**PROBLEM TO SOLVE:**
Reproduce every one of the following entries word for word, without altering any character.

Collected data entries:
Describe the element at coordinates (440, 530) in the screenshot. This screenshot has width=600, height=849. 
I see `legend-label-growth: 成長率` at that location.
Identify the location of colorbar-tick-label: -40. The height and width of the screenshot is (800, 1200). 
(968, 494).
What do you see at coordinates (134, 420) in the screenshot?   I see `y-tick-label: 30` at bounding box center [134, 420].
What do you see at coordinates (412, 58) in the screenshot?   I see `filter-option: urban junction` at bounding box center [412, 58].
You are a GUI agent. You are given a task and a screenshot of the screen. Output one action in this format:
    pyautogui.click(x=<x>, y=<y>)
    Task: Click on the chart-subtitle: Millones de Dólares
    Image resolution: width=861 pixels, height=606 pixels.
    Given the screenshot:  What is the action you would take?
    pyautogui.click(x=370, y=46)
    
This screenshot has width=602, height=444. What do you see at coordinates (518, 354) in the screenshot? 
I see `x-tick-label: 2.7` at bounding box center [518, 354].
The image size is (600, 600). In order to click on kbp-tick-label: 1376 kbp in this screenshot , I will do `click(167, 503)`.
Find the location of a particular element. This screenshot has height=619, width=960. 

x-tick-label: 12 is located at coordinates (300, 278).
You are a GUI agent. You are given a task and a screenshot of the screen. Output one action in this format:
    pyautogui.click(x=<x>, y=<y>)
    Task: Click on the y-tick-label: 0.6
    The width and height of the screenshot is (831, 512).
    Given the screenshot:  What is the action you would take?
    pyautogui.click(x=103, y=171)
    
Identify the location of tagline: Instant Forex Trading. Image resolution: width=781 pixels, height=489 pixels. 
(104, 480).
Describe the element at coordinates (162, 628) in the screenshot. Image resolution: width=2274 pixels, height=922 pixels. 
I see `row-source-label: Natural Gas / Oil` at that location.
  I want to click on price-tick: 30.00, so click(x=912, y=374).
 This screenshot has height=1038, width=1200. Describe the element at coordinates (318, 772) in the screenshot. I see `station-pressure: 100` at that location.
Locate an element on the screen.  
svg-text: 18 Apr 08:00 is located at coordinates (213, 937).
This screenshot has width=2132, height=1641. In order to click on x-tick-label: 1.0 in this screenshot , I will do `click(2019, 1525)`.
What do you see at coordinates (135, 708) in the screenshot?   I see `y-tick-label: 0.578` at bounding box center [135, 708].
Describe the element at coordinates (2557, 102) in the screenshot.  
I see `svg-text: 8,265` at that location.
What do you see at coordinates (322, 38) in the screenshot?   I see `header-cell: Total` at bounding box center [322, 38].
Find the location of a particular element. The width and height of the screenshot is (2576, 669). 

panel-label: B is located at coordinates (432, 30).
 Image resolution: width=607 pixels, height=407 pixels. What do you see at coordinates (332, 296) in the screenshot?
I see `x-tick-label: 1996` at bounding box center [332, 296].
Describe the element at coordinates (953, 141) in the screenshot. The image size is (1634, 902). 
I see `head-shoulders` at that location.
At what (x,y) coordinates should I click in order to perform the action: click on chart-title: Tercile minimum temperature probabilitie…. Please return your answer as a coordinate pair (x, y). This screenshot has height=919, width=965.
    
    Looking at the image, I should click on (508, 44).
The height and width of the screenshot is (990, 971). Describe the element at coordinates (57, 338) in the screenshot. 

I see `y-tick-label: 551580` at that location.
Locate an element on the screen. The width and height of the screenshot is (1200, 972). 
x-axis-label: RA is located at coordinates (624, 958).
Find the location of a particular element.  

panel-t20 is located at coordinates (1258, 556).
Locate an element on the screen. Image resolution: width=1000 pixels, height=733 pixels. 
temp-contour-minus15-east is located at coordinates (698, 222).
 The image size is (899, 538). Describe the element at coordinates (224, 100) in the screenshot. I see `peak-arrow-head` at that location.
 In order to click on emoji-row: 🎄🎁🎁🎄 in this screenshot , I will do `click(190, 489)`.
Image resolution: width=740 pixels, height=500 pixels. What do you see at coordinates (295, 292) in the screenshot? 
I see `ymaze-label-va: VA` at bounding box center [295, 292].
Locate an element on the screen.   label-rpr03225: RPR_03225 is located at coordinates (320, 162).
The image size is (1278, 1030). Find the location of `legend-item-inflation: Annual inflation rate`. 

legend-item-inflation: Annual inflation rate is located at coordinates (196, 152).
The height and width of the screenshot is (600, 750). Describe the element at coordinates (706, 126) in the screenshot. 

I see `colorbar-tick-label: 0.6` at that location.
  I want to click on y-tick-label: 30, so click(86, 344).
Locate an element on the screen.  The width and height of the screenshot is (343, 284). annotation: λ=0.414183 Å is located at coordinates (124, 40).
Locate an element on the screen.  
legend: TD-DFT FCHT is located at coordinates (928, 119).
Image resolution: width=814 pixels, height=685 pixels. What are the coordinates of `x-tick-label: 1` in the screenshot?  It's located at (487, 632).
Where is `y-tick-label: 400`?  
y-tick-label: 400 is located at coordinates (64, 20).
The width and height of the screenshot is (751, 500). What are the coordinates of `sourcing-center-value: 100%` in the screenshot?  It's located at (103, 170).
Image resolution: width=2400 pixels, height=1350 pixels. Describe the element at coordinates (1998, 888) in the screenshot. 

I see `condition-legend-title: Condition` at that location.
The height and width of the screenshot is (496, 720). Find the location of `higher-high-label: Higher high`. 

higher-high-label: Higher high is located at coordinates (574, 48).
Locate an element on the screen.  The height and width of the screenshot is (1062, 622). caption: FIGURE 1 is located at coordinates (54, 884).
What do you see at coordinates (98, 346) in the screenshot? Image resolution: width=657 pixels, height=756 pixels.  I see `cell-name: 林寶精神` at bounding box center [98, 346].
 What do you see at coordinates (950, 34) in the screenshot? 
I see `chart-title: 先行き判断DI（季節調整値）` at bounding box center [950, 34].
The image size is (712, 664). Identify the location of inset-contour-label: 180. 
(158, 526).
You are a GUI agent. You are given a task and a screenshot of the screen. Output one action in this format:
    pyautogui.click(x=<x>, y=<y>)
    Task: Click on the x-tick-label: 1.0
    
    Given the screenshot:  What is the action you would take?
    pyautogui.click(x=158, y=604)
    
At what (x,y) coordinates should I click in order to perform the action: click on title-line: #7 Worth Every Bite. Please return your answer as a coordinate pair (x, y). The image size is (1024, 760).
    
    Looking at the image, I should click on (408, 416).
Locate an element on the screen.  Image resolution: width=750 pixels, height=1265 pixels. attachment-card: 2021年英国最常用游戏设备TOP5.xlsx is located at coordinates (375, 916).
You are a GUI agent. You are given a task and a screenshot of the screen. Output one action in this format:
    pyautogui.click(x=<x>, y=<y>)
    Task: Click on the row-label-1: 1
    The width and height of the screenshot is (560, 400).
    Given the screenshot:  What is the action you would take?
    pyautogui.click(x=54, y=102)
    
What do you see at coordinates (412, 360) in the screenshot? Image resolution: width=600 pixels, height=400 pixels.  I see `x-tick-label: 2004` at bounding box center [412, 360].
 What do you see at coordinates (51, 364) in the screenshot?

**THE ANSWER:**
Describe the element at coordinates (440, 530) in the screenshot. This screenshot has width=600, height=849. 
I see `legend-label-growth: 成長率` at that location.
Identify the location of colorbar-tick-label: -40. The height and width of the screenshot is (800, 1200). 
(968, 494).
What do you see at coordinates (134, 420) in the screenshot?   I see `y-tick-label: 30` at bounding box center [134, 420].
What do you see at coordinates (412, 58) in the screenshot?   I see `filter-option: urban junction` at bounding box center [412, 58].
You are a GUI agent. You are given a task and a screenshot of the screen. Output one action in this format:
    pyautogui.click(x=<x>, y=<y>)
    Task: Click on the chart-subtitle: Millones de Dólares
    Image resolution: width=861 pixels, height=606 pixels.
    Given the screenshot:  What is the action you would take?
    pyautogui.click(x=370, y=46)
    
This screenshot has width=602, height=444. What do you see at coordinates (518, 354) in the screenshot? 
I see `x-tick-label: 2.7` at bounding box center [518, 354].
The image size is (600, 600). In order to click on kbp-tick-label: 1376 kbp in this screenshot , I will do `click(167, 503)`.
Find the location of a particular element. This screenshot has height=619, width=960. 

x-tick-label: 12 is located at coordinates (300, 278).
You are a GUI agent. You are given a task and a screenshot of the screen. Output one action in this format:
    pyautogui.click(x=<x>, y=<y>)
    Task: Click on the y-tick-label: 0.6
    The width and height of the screenshot is (831, 512).
    Given the screenshot:  What is the action you would take?
    pyautogui.click(x=103, y=171)
    
Identify the location of tagline: Instant Forex Trading. Image resolution: width=781 pixels, height=489 pixels. 
(104, 480).
Describe the element at coordinates (162, 628) in the screenshot. Image resolution: width=2274 pixels, height=922 pixels. 
I see `row-source-label: Natural Gas / Oil` at that location.
  I want to click on price-tick: 30.00, so click(x=912, y=374).
 This screenshot has height=1038, width=1200. Describe the element at coordinates (318, 772) in the screenshot. I see `station-pressure: 100` at that location.
Locate an element on the screen.  
svg-text: 18 Apr 08:00 is located at coordinates (213, 937).
This screenshot has width=2132, height=1641. In order to click on x-tick-label: 1.0 in this screenshot , I will do `click(2019, 1525)`.
What do you see at coordinates (135, 708) in the screenshot?   I see `y-tick-label: 0.578` at bounding box center [135, 708].
Describe the element at coordinates (2557, 102) in the screenshot.  
I see `svg-text: 8,265` at that location.
What do you see at coordinates (322, 38) in the screenshot?   I see `header-cell: Total` at bounding box center [322, 38].
Find the location of a particular element. The width and height of the screenshot is (2576, 669). 

panel-label: B is located at coordinates (432, 30).
 Image resolution: width=607 pixels, height=407 pixels. What do you see at coordinates (332, 296) in the screenshot?
I see `x-tick-label: 1996` at bounding box center [332, 296].
Describe the element at coordinates (953, 141) in the screenshot. The image size is (1634, 902). 
I see `head-shoulders` at that location.
At what (x,y) coordinates should I click in order to perform the action: click on chart-title: Tercile minimum temperature probabilitie…. Please return your answer as a coordinate pair (x, y). This screenshot has height=919, width=965.
    
    Looking at the image, I should click on (508, 44).
The height and width of the screenshot is (990, 971). Describe the element at coordinates (57, 338) in the screenshot. 

I see `y-tick-label: 551580` at that location.
Locate an element on the screen. The width and height of the screenshot is (1200, 972). 
x-axis-label: RA is located at coordinates (624, 958).
Find the location of a particular element.  

panel-t20 is located at coordinates (1258, 556).
Locate an element on the screen. Image resolution: width=1000 pixels, height=733 pixels. 
temp-contour-minus15-east is located at coordinates (698, 222).
 The image size is (899, 538). Describe the element at coordinates (224, 100) in the screenshot. I see `peak-arrow-head` at that location.
 In order to click on emoji-row: 🎄🎁🎁🎄 in this screenshot , I will do `click(190, 489)`.
Image resolution: width=740 pixels, height=500 pixels. What do you see at coordinates (295, 292) in the screenshot? 
I see `ymaze-label-va: VA` at bounding box center [295, 292].
Locate an element on the screen.   label-rpr03225: RPR_03225 is located at coordinates (320, 162).
The image size is (1278, 1030). Find the location of `legend-item-inflation: Annual inflation rate`. 

legend-item-inflation: Annual inflation rate is located at coordinates (196, 152).
The height and width of the screenshot is (600, 750). Describe the element at coordinates (706, 126) in the screenshot. 

I see `colorbar-tick-label: 0.6` at that location.
  I want to click on y-tick-label: 30, so click(86, 344).
Locate an element on the screen.  The width and height of the screenshot is (343, 284). annotation: λ=0.414183 Å is located at coordinates (124, 40).
Locate an element on the screen.  
legend: TD-DFT FCHT is located at coordinates (928, 119).
Image resolution: width=814 pixels, height=685 pixels. What are the coordinates of `x-tick-label: 1` in the screenshot?  It's located at (487, 632).
Where is `y-tick-label: 400`?  
y-tick-label: 400 is located at coordinates (64, 20).
The width and height of the screenshot is (751, 500). What are the coordinates of `sourcing-center-value: 100%` in the screenshot?  It's located at (103, 170).
Image resolution: width=2400 pixels, height=1350 pixels. Describe the element at coordinates (1998, 888) in the screenshot. 

I see `condition-legend-title: Condition` at that location.
The height and width of the screenshot is (496, 720). Find the location of `higher-high-label: Higher high`. 

higher-high-label: Higher high is located at coordinates (574, 48).
Locate an element on the screen.  The height and width of the screenshot is (1062, 622). caption: FIGURE 1 is located at coordinates (54, 884).
What do you see at coordinates (98, 346) in the screenshot? Image resolution: width=657 pixels, height=756 pixels.  I see `cell-name: 林寶精神` at bounding box center [98, 346].
 What do you see at coordinates (950, 34) in the screenshot? 
I see `chart-title: 先行き判断DI（季節調整値）` at bounding box center [950, 34].
The image size is (712, 664). Identify the location of inset-contour-label: 180. 
(158, 526).
You are a GUI agent. You are given a task and a screenshot of the screen. Output one action in this format:
    pyautogui.click(x=<x>, y=<y>)
    Task: Click on the x-tick-label: 1.0
    
    Given the screenshot:  What is the action you would take?
    pyautogui.click(x=158, y=604)
    
At what (x,y) coordinates should I click in order to perform the action: click on title-line: #7 Worth Every Bite. Please return your answer as a coordinate pair (x, y). The image size is (1024, 760).
    
    Looking at the image, I should click on (408, 416).
Locate an element on the screen.  Image resolution: width=750 pixels, height=1265 pixels. attachment-card: 2021年英国最常用游戏设备TOP5.xlsx is located at coordinates (375, 916).
You are a GUI agent. You are given a task and a screenshot of the screen. Output one action in this format:
    pyautogui.click(x=<x>, y=<y>)
    Task: Click on the row-label-1: 1
    The width and height of the screenshot is (560, 400).
    Given the screenshot:  What is the action you would take?
    pyautogui.click(x=54, y=102)
    
What do you see at coordinates (412, 360) in the screenshot? Image resolution: width=600 pixels, height=400 pixels.  I see `x-tick-label: 2004` at bounding box center [412, 360].
 What do you see at coordinates (51, 364) in the screenshot?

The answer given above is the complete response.